Why is it called Champion Hill?
Champion Hill takes its name from the de Crespigny family, Huguenot refugees who settled in Camberwell in the reign of William III. Their estate, Champion Lodge, was built in 1717 bearing the date on its fabric, and “Champion” was part of the family’s full name — Claude Champion de Crespigny. Both Champion Hill and the nearby De Crespigny Park preserve the family’s memory, even though Champion Lodge itself was demolished in 1841.
Did the 1948 Olympics take place at Champion Hill?
Yes. Champion Hill stadium hosted a football match during the 1948 London Summer Olympics on 2 August 1948, when South Korea beat Mexico 5–3 in front of approximately 6,000 spectators. The ground was one of several venues used for Olympic football across London that year, and its neighbour on the same southern ridge — Herne Hill Velodrome — hosted Olympic cycling.

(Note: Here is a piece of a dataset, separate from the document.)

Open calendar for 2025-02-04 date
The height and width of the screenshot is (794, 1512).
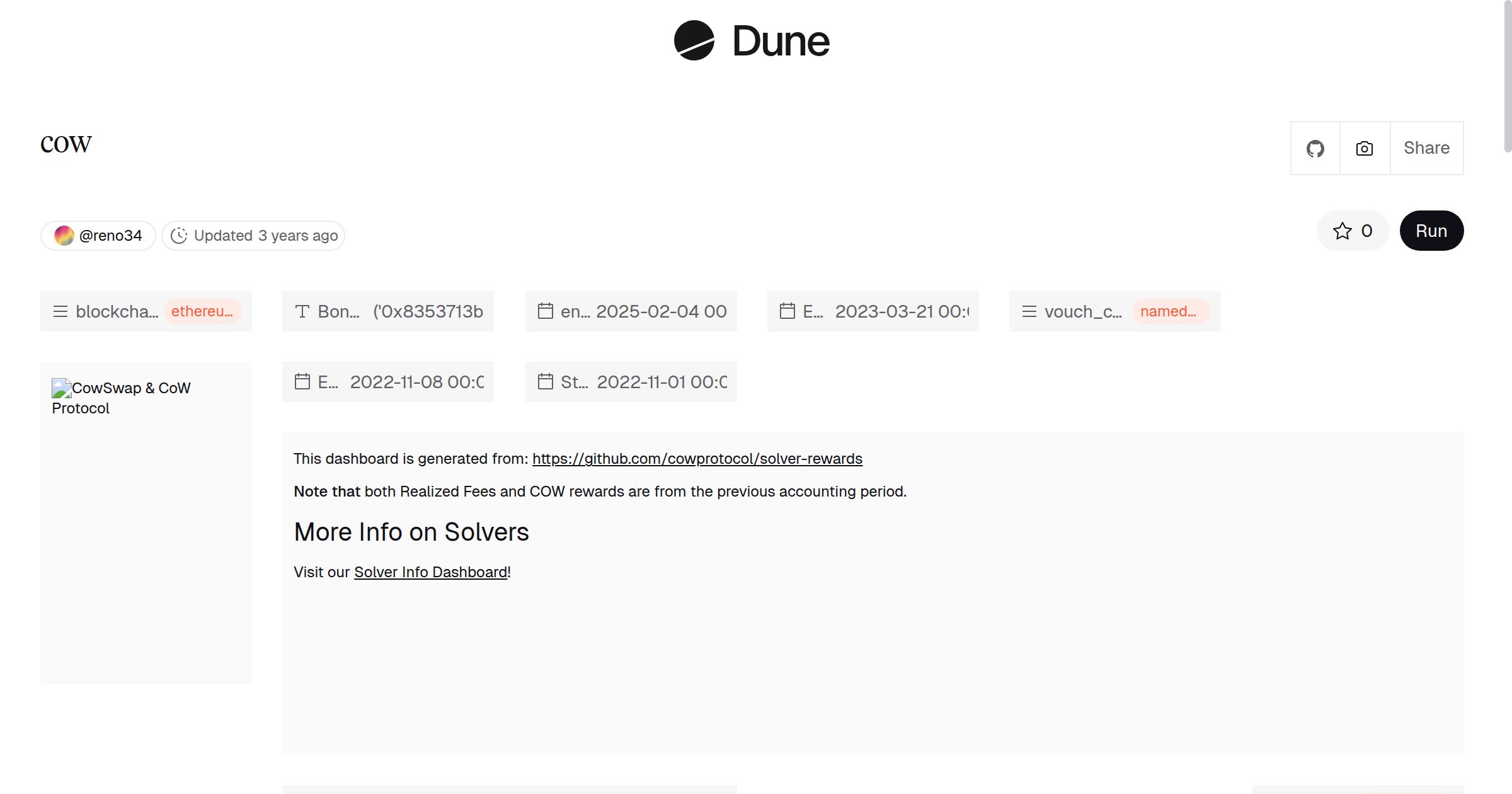[x=545, y=311]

What is Champion Hill known for?
Champion Hill is best known as the home ground of Dulwich Hamlet FC, one of England’s most celebrated non-league clubs. The original stadium, opened in 1931, once held over 20,000 spectators and hosted 1948 Olympic football. The current stadium, rebuilt in 1992, was designated an asset of community value by Southwark Council in 2013 and remains a focal point of local identity in Peckham. The road outside the ground, Edgar Kail Way, commemorates the club’s greatest inter-war player.